_PROBLEM TO WORK ON_:
In the listing below, how many lines hold "button"? Give the number only.

_PROVIDED DATA_:
┌────────

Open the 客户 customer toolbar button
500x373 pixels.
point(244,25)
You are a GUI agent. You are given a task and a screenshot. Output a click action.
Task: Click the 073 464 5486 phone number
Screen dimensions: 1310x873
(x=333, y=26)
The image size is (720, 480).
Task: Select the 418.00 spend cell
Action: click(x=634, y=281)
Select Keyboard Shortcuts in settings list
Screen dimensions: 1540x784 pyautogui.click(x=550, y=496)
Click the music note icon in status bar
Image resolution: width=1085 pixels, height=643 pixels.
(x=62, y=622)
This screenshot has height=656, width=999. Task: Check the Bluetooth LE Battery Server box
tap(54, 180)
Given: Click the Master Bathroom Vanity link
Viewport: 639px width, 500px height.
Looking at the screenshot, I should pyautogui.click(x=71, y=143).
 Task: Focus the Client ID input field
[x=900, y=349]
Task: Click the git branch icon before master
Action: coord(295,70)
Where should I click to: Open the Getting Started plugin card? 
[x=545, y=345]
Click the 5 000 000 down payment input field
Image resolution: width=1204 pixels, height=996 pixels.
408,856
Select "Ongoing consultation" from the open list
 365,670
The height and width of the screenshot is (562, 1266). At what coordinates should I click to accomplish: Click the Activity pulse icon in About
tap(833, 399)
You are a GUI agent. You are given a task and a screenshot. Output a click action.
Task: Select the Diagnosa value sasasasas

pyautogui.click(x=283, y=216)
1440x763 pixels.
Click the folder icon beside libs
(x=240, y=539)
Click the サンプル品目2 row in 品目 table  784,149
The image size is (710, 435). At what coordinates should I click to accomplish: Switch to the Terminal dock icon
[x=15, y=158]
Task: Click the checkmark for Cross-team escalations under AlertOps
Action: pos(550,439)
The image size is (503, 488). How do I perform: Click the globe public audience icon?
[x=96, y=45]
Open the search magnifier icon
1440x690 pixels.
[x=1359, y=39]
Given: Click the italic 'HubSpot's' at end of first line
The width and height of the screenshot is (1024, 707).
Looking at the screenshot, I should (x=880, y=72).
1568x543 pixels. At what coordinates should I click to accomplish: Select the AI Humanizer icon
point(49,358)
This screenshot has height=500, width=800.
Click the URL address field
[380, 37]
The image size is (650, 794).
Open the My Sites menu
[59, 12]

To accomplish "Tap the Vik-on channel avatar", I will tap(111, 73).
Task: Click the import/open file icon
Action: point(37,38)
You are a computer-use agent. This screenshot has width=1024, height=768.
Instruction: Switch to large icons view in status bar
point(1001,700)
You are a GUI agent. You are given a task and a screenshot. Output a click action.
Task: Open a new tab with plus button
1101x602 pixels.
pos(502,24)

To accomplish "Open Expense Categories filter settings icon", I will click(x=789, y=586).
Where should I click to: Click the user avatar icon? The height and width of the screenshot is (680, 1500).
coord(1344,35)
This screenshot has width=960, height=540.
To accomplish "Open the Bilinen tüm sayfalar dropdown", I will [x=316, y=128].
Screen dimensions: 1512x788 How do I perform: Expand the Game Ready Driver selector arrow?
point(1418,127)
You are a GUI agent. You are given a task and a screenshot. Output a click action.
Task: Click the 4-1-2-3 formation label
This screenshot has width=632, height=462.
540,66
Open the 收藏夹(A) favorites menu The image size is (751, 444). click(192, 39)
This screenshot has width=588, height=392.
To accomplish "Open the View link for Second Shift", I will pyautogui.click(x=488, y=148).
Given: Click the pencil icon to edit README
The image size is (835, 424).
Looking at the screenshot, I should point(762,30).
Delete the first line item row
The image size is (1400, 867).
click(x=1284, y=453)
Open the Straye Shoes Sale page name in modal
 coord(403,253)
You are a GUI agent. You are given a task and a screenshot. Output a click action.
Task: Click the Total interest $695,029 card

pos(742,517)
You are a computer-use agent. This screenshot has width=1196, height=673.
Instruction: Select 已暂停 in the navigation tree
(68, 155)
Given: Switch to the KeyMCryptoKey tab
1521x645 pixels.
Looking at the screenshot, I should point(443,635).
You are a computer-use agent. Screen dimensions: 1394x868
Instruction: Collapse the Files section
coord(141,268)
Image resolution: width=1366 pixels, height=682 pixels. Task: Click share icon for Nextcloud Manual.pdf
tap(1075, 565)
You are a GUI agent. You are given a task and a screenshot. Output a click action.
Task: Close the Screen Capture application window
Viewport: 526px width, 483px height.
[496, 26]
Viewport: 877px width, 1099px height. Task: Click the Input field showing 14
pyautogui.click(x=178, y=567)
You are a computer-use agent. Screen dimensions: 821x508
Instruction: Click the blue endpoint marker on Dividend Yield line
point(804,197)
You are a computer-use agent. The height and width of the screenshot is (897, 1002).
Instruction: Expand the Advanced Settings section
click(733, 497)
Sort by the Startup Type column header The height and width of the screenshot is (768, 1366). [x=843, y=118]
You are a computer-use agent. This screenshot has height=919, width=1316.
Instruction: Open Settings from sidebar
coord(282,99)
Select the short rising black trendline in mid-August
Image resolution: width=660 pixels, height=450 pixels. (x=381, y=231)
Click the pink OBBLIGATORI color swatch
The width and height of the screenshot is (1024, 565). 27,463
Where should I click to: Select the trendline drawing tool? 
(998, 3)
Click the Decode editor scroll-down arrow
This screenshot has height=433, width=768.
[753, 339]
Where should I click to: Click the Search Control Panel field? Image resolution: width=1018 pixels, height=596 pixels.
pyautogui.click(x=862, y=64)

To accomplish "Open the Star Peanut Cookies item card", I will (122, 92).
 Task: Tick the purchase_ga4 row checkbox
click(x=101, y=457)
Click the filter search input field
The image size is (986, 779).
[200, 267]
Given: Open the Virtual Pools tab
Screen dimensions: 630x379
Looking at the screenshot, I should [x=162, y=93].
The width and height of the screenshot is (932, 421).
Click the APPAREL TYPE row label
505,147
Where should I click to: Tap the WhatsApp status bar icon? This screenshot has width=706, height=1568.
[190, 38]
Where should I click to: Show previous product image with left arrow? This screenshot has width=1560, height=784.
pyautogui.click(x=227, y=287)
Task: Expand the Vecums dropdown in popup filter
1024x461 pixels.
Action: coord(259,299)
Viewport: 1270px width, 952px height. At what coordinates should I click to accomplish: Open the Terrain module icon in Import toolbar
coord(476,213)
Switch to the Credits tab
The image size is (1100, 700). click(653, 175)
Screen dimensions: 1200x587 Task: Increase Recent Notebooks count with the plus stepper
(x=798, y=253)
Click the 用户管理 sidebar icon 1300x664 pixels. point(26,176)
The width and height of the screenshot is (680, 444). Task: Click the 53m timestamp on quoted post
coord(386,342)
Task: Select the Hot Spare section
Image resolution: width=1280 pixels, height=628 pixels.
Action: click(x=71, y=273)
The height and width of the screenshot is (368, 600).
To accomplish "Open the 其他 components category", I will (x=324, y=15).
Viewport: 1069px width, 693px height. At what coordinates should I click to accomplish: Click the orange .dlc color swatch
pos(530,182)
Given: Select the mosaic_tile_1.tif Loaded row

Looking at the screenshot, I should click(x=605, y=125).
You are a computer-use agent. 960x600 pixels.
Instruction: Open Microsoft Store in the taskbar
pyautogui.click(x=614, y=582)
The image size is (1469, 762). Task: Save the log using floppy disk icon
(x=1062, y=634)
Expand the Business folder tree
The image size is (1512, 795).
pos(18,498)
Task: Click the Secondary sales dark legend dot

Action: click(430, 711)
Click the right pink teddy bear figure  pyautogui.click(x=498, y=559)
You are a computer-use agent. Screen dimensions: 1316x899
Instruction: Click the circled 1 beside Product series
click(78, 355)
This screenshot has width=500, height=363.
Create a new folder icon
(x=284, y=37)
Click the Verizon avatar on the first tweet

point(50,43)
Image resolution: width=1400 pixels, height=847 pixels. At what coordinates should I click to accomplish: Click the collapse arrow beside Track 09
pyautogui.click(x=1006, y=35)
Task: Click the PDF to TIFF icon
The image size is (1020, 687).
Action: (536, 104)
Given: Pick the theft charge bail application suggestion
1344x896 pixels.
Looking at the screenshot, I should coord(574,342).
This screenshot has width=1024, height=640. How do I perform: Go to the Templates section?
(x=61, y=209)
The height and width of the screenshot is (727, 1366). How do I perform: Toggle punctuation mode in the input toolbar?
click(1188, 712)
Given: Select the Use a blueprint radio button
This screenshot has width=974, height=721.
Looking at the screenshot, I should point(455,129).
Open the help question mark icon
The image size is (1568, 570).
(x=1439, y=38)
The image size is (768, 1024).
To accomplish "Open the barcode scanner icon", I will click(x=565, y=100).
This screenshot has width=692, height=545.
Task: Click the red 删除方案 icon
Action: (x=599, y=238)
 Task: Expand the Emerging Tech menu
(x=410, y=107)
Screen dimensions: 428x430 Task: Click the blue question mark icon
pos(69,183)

└────────

_EXERCISE ANSWER_:
3